Quanti ostacoli e insidie una giovane donna deve affrontare, anche solo per essere una madre? Questa è la storia della vita al limite di Fujiko, protagonista di una pellicola dall’animo rock.
Presentato in anteprima mondiale alla ventottesima edizione del Far East Film Festival di Udine (con addirittura due mesi di anticipo rispetto al Giappone) Fujiko è una pellicola che sin da subito ha attirato molto interesse da parte degli spettatori perché si tratta della prima produzione curata da MEGUMI (al secolo Yamano Megumi) protagonista della scorsa edizione del festival e organizzatrice della Japan Night, un evento europeo di networking molto prestigioso. Dopo aver promesso (anche nella intervista che NipPop le ha fatto) di rafforzare i rapporti del cinema giapponese con il pubblico internazionale, con questa pellicola diretta dal regista apolide Kimura Taichi arriva quindi a una prima prova del nove. E il risultato sembra giustificare i suoi sforzi.

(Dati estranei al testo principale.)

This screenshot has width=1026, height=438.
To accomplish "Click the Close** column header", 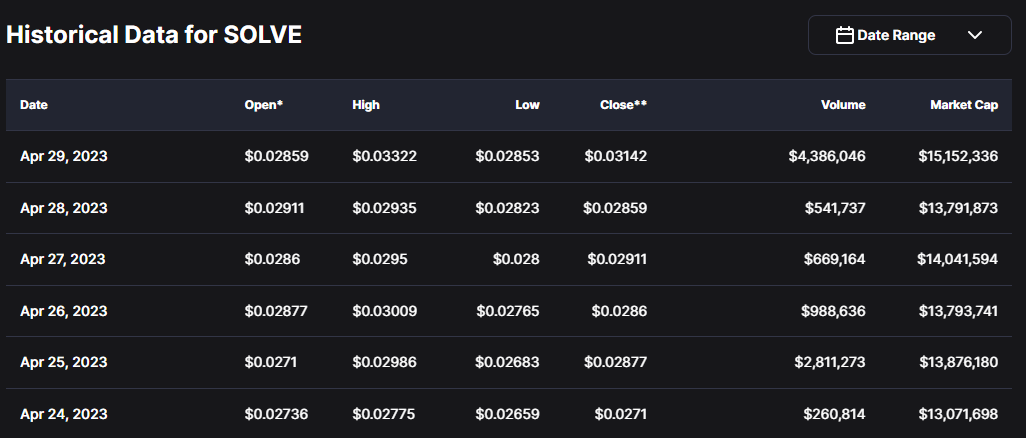I will click(623, 104).
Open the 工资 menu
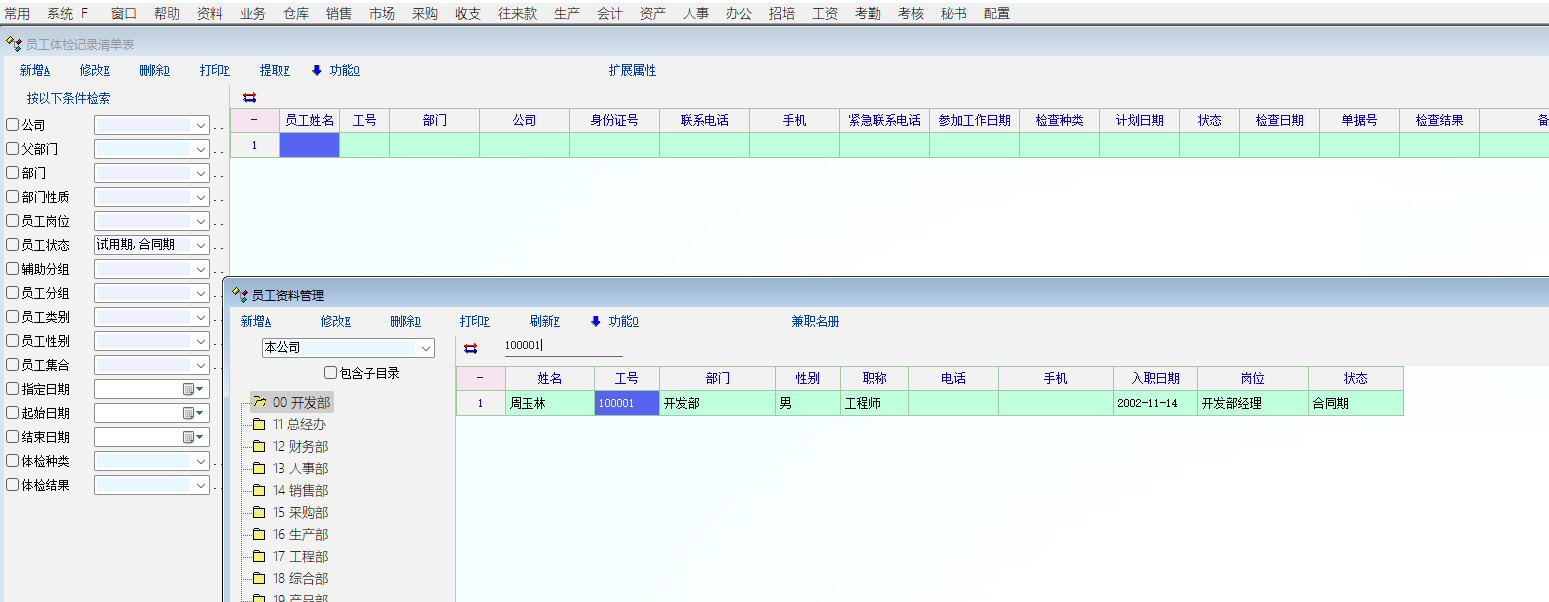The height and width of the screenshot is (602, 1549). click(x=825, y=14)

Ambientata nella cittadina Shizuoka a cavallo fra gli anni ‘70 e l’inizio ‘80 del secolo scorso, la pellicola segue la difficile e tragicomica storia di Fujiko, una giovane madre che si trova costantemente pressata dalla società giapponese per via della sua decisione di dare alla luce la piccola Mari. Divisa fra le aspettative della propria famiglie e di quella del marito che la vogliono o casalinga devota o lavoratrice indefessa, Fujiko decide di recidere ogni legame familiare scappando di casa e rivendica il proprio diritto in primo luogo di essere una madre, anche se questo significa affrontare sacrifici costanti e situazioni al limite, pur di vivere un’esistenza libera.

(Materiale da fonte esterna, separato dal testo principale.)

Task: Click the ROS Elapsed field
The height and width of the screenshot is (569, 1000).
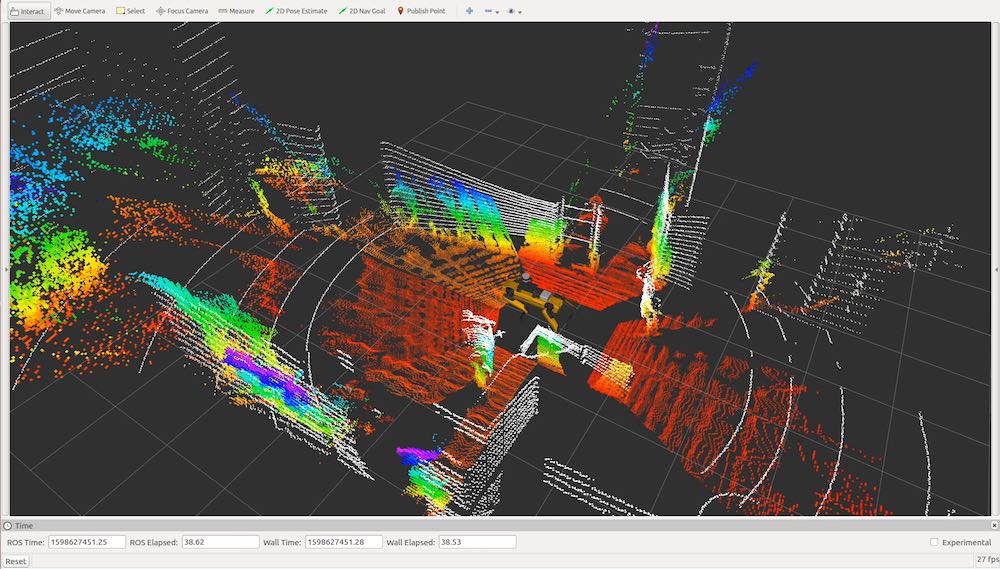Action: (220, 542)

Il canovaccio della storia può sembrare classico e non particolarmente originale, ma si avverte subito che il progetto ha un’anima e una sensibilità uniche: come ha dichiarato il regista sul palco del Teatro Nuovo Giovanni di Udine, al centro c’è l’esperienza vissuta di sua madre e quindi la sua infanzia. Grazie a una sceneggiatura attenta, curata da Kuniyoshi Saki e Gaijin Shota, e una regia che vuole omaggiare i grintosi anni ‘70 del cultura giapponese, Fujiko narra una storia sempre veloce e incalzante.

La formazione di Kimura nel mondo dei videoclip musicali (per grandi musicisti contemporanei come i The Chemical Brothers e i King Gnu) emerge non solo nel ritmo invidiabile delle sequenze più concitate da drama, ma anche nel talento nel riconoscere quando è il momento migliore per rallentare e creare momenti più intimi e riflessivi, dove i dialoghi pesano il giusto. Il mix finale è una pellicola dramedy che sa perfettamente dosarsi in ogni aspetto, risultando in un intrattenimento più ragionato e profondo, con un finale che rimarca il vero desiderio di libertà agognato dalla protagonista.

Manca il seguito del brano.